Re[4]: Windows 7 x64-драйвера без цифровой подписи
У меня и так стоят все последние обновления
с Windows Update,
причем установлены абсолютно все, включая даже
все необязательные обновления.
(на момент 28 сентября 2011)
Так что все установлено.
Здравствуйте, x64, Вы писали:
R>>А как они грузят свой драйвер с отозванным сертификатом — непонятно, R>>но штука классная.
x64>Попробуй сделать полное обновление системы через Windows Update, после чего повтори тесты.
Re[3]: Windows 7 x64-драйвера без цифровой подписи
Ну во-общем, мне, ИМХО,
было бу лучше, если бы выбирал бы именно я —
какому драйверу (программе) доверять.
Здравствуйте, Аноним, Вы писали:
А>Здравствуйте, okman, Вы писали:
O>>Эх, блин, вот она — хваленая защита 64-битных редакций Windows. O>>Самое досадное, что сертификат-то отозванный, и этот факт можно увидеть в свойствах O>>файла atsiv.exe даже на Windows XP. O>>Мне-то чужого не надо, я в принципе уже и не против цифровых подписей за деньги был, а O>>теперь (в очередной раз) выяснилось, что это фикция, никакой защиты не было и нет, а O>>Microsoft просто тянет бабло с ISV, заставляя их покупать эти долбаные сертификаты.
А>По самой организации системы подписей изначально было понятно, что это не защита от малвары, а телодвижения сугубо в угоду пресловутого DRM и политики "божественного одобрения". Подход в корне неверный — решать за пользователя (администратора) чему можно доверять, а чему нет. И тендеция, что печально, продолжается — анальное рабовладение всё под тем же прикрытием "безопасности".

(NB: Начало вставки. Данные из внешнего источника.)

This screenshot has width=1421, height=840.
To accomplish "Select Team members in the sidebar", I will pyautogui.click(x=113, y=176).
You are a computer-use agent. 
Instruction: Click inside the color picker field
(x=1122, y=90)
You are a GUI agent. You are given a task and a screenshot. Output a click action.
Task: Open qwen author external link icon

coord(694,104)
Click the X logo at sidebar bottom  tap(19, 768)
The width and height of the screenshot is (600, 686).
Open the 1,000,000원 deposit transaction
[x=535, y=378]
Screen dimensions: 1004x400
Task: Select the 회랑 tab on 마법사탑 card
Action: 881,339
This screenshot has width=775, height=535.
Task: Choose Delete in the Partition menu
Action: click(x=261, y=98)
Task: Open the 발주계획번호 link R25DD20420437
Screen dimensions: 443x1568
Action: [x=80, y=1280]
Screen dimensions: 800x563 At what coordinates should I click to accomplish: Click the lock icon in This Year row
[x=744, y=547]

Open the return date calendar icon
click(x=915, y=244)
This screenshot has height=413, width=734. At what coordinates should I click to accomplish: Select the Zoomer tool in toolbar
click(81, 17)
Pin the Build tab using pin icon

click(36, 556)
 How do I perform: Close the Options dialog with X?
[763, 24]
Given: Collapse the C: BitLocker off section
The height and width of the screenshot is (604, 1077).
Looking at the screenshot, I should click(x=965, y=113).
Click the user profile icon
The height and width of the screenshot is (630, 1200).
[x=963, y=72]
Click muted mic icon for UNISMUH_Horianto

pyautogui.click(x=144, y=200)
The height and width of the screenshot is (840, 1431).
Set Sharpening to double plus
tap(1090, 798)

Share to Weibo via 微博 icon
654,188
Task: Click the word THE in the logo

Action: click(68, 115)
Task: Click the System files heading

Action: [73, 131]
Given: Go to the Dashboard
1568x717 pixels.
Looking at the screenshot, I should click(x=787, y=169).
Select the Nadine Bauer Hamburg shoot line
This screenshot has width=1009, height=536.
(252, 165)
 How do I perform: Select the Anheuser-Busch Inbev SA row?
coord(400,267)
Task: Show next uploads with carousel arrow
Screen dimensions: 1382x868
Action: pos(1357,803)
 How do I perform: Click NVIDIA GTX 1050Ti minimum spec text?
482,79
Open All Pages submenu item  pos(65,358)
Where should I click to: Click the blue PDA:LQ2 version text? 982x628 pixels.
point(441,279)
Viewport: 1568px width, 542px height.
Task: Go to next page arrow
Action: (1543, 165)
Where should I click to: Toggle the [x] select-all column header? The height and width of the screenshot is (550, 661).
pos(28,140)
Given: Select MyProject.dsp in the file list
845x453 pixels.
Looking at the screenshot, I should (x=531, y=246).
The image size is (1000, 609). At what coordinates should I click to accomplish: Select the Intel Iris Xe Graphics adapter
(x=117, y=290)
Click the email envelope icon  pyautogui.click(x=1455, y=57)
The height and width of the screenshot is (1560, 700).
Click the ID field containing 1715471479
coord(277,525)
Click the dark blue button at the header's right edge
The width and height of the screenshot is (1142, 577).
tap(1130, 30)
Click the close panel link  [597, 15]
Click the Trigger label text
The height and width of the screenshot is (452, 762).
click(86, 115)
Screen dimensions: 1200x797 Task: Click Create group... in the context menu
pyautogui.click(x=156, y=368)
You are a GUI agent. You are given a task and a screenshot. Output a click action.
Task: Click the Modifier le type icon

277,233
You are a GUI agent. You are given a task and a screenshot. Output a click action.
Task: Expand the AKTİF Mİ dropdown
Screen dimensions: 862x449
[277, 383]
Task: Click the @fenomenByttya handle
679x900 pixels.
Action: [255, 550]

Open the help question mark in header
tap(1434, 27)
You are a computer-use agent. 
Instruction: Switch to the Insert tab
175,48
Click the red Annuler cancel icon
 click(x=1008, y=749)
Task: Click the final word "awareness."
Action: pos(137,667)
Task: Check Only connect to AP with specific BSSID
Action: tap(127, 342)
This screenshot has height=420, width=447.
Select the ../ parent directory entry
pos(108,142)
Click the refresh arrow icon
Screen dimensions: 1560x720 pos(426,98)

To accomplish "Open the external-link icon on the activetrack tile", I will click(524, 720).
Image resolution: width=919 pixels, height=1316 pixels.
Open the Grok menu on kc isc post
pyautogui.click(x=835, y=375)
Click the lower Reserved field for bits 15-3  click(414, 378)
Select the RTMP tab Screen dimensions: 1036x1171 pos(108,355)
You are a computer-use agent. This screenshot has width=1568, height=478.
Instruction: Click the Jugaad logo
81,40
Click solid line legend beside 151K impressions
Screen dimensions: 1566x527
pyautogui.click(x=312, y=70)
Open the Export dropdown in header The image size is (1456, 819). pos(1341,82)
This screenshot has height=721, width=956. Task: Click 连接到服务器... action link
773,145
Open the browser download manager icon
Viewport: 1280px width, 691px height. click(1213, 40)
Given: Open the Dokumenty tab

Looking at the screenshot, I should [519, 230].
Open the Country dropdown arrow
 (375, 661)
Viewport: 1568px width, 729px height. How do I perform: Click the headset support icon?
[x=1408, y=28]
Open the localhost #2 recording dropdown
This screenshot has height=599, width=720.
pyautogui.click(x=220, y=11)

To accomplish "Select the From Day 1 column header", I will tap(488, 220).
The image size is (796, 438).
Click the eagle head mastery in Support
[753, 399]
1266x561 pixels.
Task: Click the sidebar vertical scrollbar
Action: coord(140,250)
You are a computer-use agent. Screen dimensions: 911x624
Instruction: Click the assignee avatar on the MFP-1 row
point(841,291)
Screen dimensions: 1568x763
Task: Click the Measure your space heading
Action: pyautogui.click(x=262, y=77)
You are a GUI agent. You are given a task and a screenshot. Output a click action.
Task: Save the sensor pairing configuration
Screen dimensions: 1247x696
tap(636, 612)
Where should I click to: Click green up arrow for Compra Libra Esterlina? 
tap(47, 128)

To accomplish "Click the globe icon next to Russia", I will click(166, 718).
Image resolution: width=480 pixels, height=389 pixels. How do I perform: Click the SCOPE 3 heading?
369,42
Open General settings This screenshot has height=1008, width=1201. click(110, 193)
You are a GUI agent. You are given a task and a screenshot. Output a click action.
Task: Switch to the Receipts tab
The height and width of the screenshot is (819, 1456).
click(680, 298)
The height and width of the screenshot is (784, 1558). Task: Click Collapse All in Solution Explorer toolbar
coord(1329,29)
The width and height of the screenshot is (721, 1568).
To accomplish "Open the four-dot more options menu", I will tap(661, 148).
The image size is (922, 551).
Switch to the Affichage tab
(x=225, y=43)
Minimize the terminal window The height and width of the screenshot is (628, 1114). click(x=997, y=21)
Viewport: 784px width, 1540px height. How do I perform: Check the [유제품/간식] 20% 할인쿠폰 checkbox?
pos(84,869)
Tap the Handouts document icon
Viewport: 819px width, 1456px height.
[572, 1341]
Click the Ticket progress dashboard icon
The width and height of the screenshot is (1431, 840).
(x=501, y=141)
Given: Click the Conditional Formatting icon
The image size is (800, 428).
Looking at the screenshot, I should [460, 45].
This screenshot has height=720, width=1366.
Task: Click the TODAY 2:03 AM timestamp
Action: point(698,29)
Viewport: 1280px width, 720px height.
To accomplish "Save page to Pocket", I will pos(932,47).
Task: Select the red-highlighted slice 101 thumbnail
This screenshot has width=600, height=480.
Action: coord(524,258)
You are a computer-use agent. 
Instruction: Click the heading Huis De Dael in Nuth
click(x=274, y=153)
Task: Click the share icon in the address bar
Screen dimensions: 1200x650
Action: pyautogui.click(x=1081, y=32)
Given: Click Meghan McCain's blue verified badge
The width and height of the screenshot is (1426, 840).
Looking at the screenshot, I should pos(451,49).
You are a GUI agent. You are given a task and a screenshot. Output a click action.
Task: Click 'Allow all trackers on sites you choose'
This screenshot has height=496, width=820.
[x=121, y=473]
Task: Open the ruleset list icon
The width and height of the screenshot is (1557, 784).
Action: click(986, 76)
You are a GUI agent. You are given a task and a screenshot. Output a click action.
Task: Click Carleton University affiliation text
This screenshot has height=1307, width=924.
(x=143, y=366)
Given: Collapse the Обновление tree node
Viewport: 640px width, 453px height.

А>Отличить одно от другого просто. Возьмём условный пример — если у вас на диске информация шифруется ключом на основе вашего пароля — это безопасность. В идеале должны быть возможности отключения и т.д. Важно наличие контроля над процессом с вашей стороны. А теперь представим если тот же диск зашифрован ключом, хранящимся на сервере Microsoft, который при необходимости, до поры до времени, прозрачно подгружается оттуда для расшифровки, но нет возможности ни отключить это шифрование, ни получить свой ключ. Вот это и есть анальное рабство. Всё постепенно идёт к реализации давно описанных идей по полному "захвату" PC платформы.
Re[3]: Windows 7 x64-драйвера без цифровой подписи
Здравствуйте, roman313, Вы писали:
R>Да, кстати, в EXE-файле atsiv лежат 2 драйвера — x32 и x64, R>все два с цифровой подписью, которая, если глянуть в свойства — отозванная, т.е. нерабочая. R>А как они грузят свой драйвер с отозванным сертификатом — непонятно, но штука классная.
Ну а исследование механизма такого "обмана" будет?